**Text:**
[BEGIN]
Sunday, June 21, 2009

June 21, 2009 (end of week 6)

I'm not quite sure when it happened, but some time after committing to running The Flying Pig Marathon in May 2010, I became mildly obsessed with the thought of running a marathon in 2009. I'd tell friends and co-workers that I was considering it, thinking about it, that I'd make the decision after my half marathon in September. I'd fall to sleep thinking about it, I'd check marathon calendars during the day to see if one would fit into my schedule. So why didn't I just commit and get it over with? I was intimidated with the challenge of running 26.2 miles.

And then Nancy Howard's daily blog about Galloway's walk/run marathon program was front and center on SparkPeople. It was an "ah-ha" moment. 26.2 miles no longer seemed so intimidating when I could give myself permission to walk. (Until now, I thought I was a wimp if I had to resort to walking.) So, I went back to the half marathon/marathon calendars, worked out a schedule, and determined that the Harrisburg Half Marathon in September and Marathon in November fit perfectly around my other training programs--a cycling metric century (62 miles) in August and a Century (100 miles) in October. Then I bought Galloway's, "Marathon You Can Do it!" And I do believe I can.
[END]
**Collected data:**
[BEGIN]
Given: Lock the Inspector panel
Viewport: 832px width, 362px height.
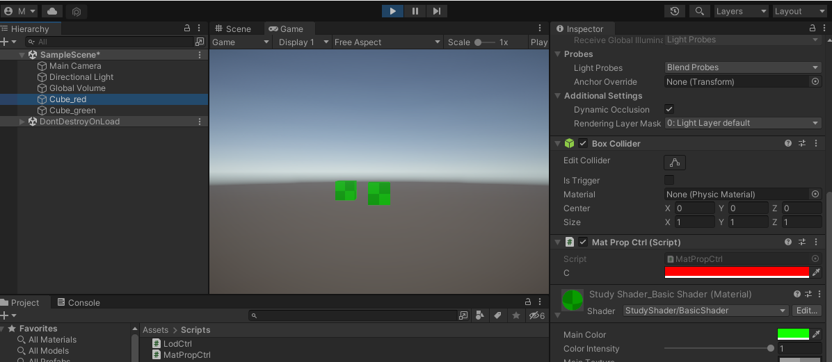Looking at the screenshot, I should click(813, 28).
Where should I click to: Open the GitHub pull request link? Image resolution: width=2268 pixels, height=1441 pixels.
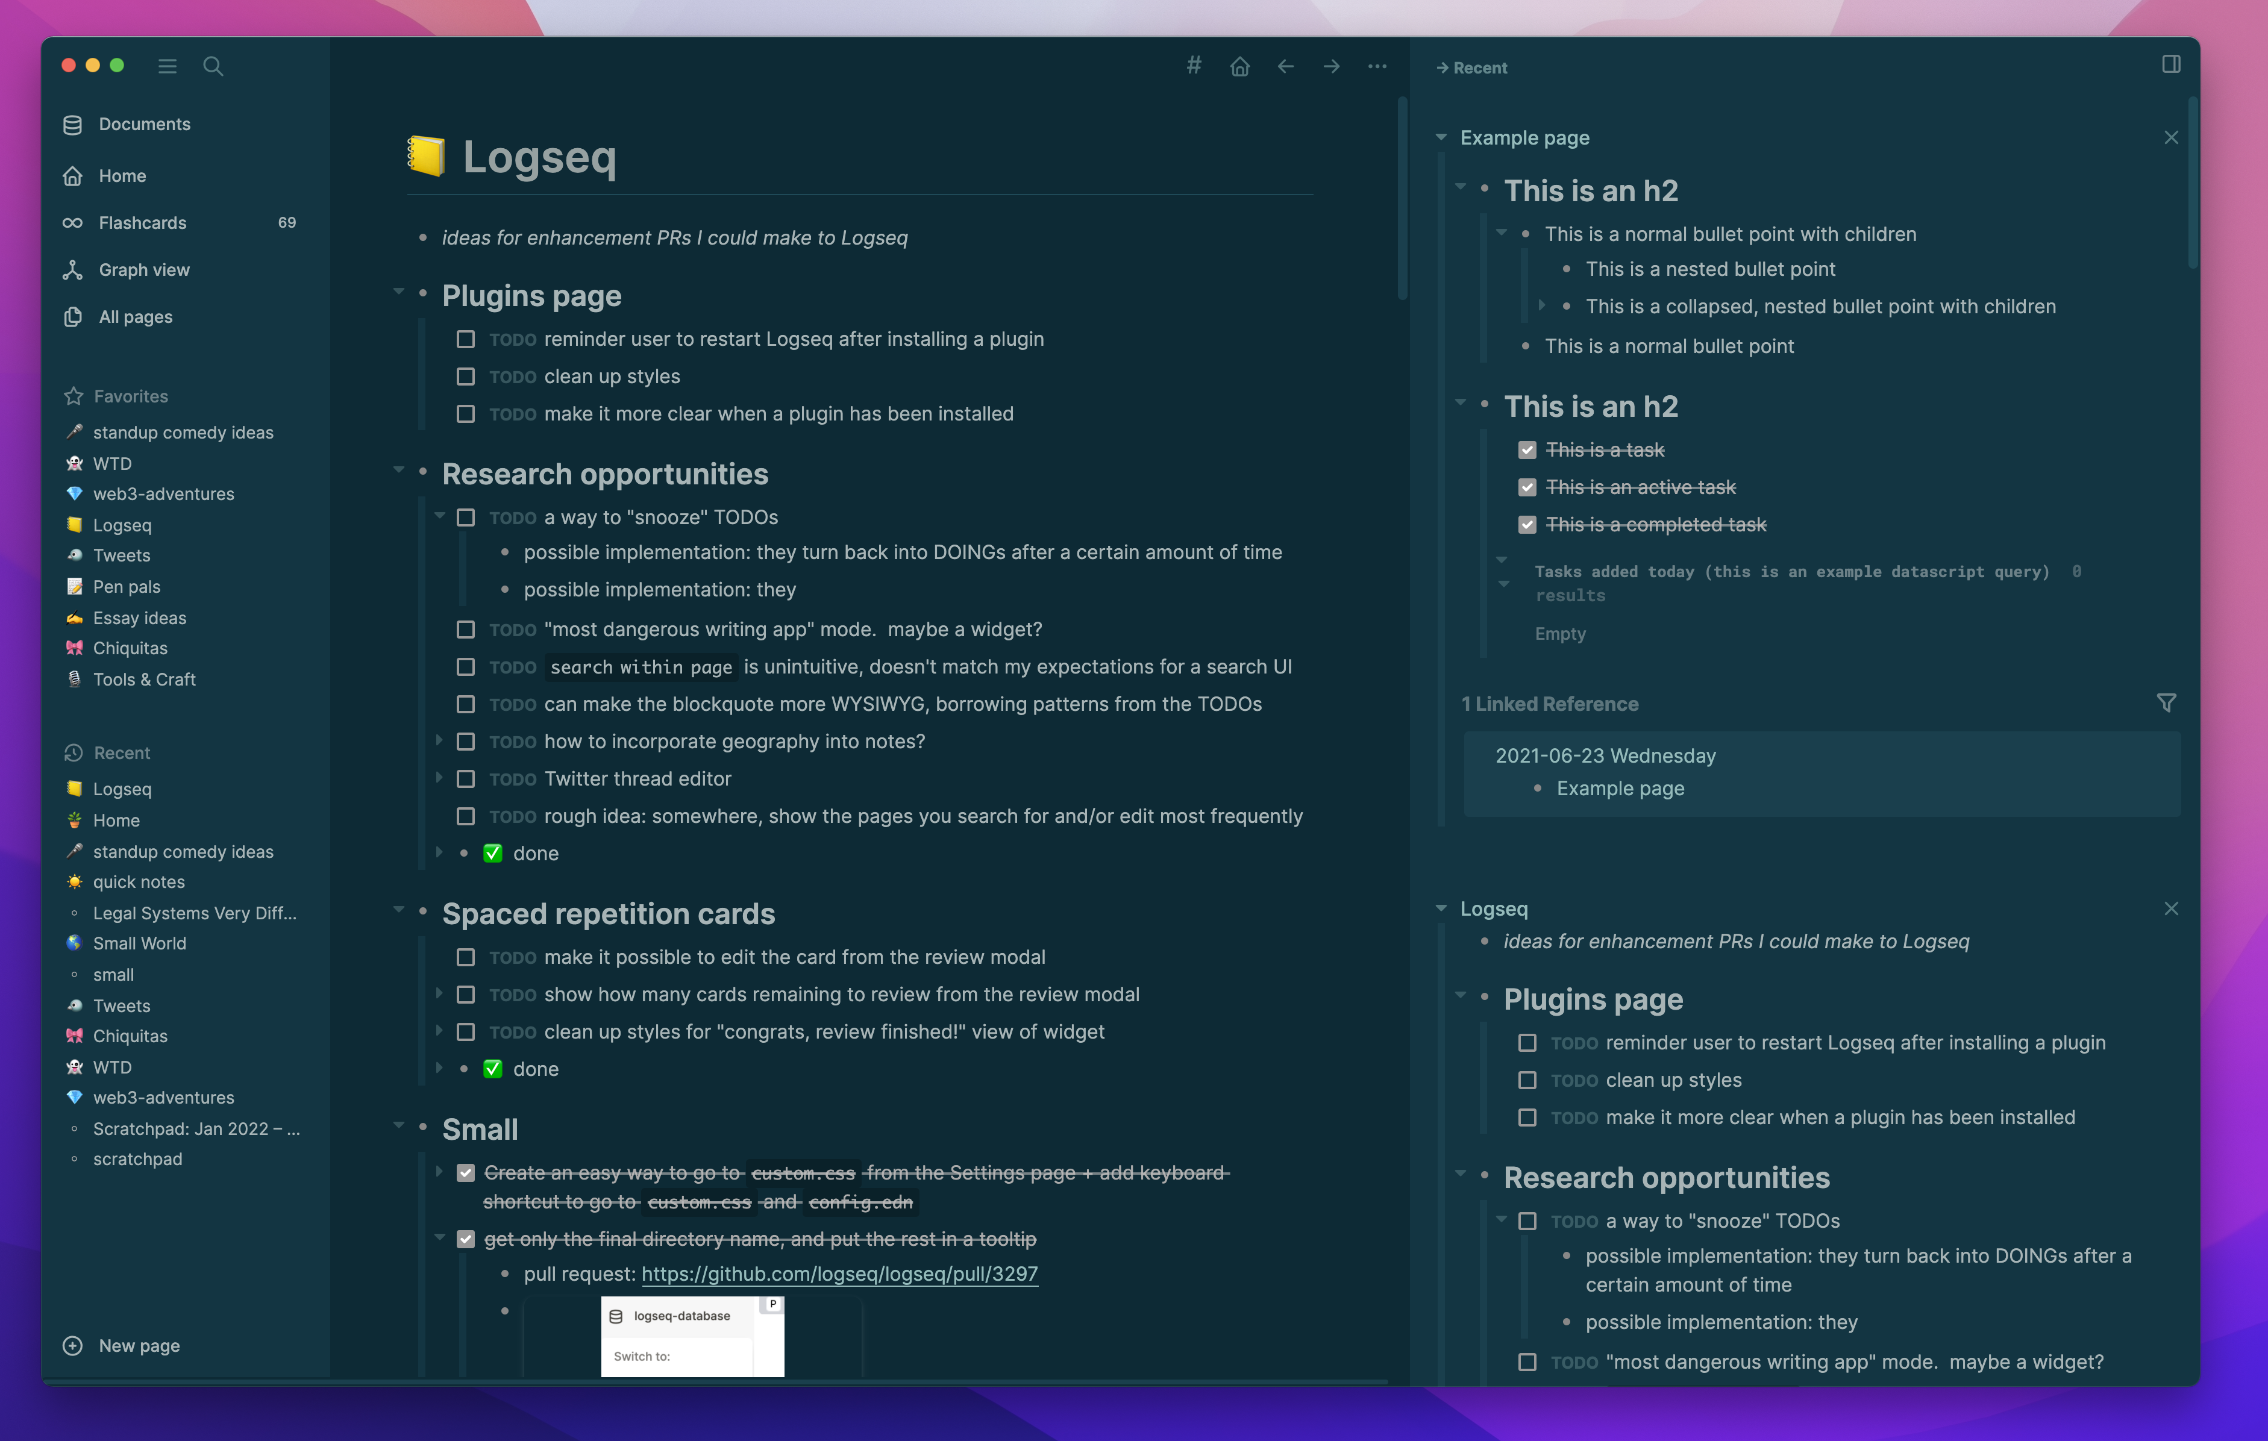(x=839, y=1274)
[END]
**Problems to work on:**
**1.** Copy out a passage from the marathon blog post above the records. Start at the words "June 21, 2009 (end" and stop after the words "running 26.2 miles.".
**2.** Using the marathon blog post, decide whether each statement is true. Answer yes or no and quote the words that settle it.
(a) The writer had committed to running The Flying Pig Marathon in May 2010.
(b) The cycling metric century the writer planned was 100 miles.
(c) The writer bought Galloway's "Marathon You Can Do it!"
**3.** According to the marathon blog post, in what month is the Harrisburg Marathon?

**Replies:**
**1.**
June 21, 2009 (end of week 6)

I'm not quite sure when it happened, but some time after committing to running The Flying Pig Marathon in May 2010, I became mildly obsessed with the thought of running a marathon in 2009. I'd tell friends and co-workers that I was considering it, thinking about it, that I'd make the decision after my half marathon in September. I'd fall to sleep thinking about it, I'd check marathon calendars during the day to see if one would fit into my schedule. So why didn't I just commit and get it over with? I was intimidated with the challenge of running 26.2 miles.

**2.**
(a) Yes: "after committing to running The Flying Pig Marathon in May 2010"
(b) No: "a cycling metric century (62 miles) in August"
(c) Yes: "Then I bought Galloway's, "Marathon You Can Do it!""

**3.** November